This topic describes how to build a retrieval-augmented generation (RAG) application based on a local knowledge base and a large language model in the cloud. This is useful for scenarios such as private domain Q&A and customer support.
If you want to deploy your knowledge base locally for flexible document chunking and embedding model selection, follow the steps in this topic.
If you want to deploy your knowledge base in the cloud to quickly and intuitively create a RAG application, you can use the build a RAG application with zero code feature provided by Alibaba Cloud Model Studio.
Solution overview
This topic helps you achieve the following result:
A RAG application can generate responses based on user-provided documents. This effectively addresses the limitations of large models when dealing with private domain questions. The process is divided into two stages: retrieval and generation.
In this application, the retrieval stage runs locally. This lets you easily manage and maintain knowledge documents and flexibly define document chunking methods. It also prevents upload failures caused by large file sizes. The generation stage calls the Qwen API provided by Alibaba Cloud Model Studio. You do not need to worry about local computing resources or environment configuration. You can obtain higher-quality responses compared to open source models.
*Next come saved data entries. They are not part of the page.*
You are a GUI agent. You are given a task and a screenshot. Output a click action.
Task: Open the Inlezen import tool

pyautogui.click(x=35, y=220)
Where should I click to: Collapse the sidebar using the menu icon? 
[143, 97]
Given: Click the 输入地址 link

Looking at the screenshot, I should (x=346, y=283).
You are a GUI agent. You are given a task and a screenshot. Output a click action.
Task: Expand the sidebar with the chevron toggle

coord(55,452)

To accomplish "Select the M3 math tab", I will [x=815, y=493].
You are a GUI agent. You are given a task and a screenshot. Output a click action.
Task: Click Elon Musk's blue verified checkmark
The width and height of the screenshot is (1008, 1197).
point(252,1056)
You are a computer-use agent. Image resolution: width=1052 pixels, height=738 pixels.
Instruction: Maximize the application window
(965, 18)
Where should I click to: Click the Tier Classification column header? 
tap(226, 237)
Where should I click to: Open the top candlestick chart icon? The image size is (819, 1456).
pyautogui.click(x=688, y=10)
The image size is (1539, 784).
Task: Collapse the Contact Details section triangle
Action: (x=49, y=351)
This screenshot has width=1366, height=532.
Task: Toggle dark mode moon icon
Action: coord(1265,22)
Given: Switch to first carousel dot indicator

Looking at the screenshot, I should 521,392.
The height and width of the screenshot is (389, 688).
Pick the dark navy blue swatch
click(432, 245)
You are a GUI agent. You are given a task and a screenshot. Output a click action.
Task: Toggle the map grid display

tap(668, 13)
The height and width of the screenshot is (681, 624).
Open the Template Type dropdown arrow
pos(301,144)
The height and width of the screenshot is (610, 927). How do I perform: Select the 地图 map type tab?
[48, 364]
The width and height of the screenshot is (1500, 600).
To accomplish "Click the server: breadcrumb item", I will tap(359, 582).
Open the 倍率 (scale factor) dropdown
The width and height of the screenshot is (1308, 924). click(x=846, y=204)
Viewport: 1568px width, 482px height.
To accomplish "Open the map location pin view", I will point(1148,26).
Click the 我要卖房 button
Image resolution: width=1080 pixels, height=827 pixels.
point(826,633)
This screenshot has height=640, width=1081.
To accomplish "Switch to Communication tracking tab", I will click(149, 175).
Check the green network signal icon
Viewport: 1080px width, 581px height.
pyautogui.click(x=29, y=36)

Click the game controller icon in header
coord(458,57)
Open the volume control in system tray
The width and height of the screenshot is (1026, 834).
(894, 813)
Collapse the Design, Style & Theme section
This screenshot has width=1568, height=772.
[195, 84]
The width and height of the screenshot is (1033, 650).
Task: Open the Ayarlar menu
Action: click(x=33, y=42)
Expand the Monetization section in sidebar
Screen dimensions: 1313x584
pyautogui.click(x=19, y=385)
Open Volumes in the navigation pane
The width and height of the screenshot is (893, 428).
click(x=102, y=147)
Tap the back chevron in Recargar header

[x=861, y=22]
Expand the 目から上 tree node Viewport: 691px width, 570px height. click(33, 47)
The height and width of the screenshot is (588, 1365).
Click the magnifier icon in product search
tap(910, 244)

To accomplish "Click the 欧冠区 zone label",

The overall framework of this application is shown in the following figure:
Build a sample application
You can build the sample application in just three steps:
1. Unzip the file
Download local_rag.zip and unzip it. You will see the following directory structure:
The File/Structured folder stores structured data uploaded by the user. The File/Unstructured folder stores unstructured data uploaded by the user. The two images in the images folder are used to set the profile pictures for the conversation roles. The VectorStore folder stores the knowledge bases created by the user.
2. Configure the computing environment
Python 3.8 to 3.12 is required. In the unzipped local_rag directory, run the following command to install the required dependencies for this application: pip install -r requirements.txt.
By default, this application uses the embedding model API provided by Alibaba Cloud Model Studio to create a knowledge base. If you plan to use a local embedding model, uncomment the commented section inrequirements.txtbefore you run thepip install -r requirements.txtcommand.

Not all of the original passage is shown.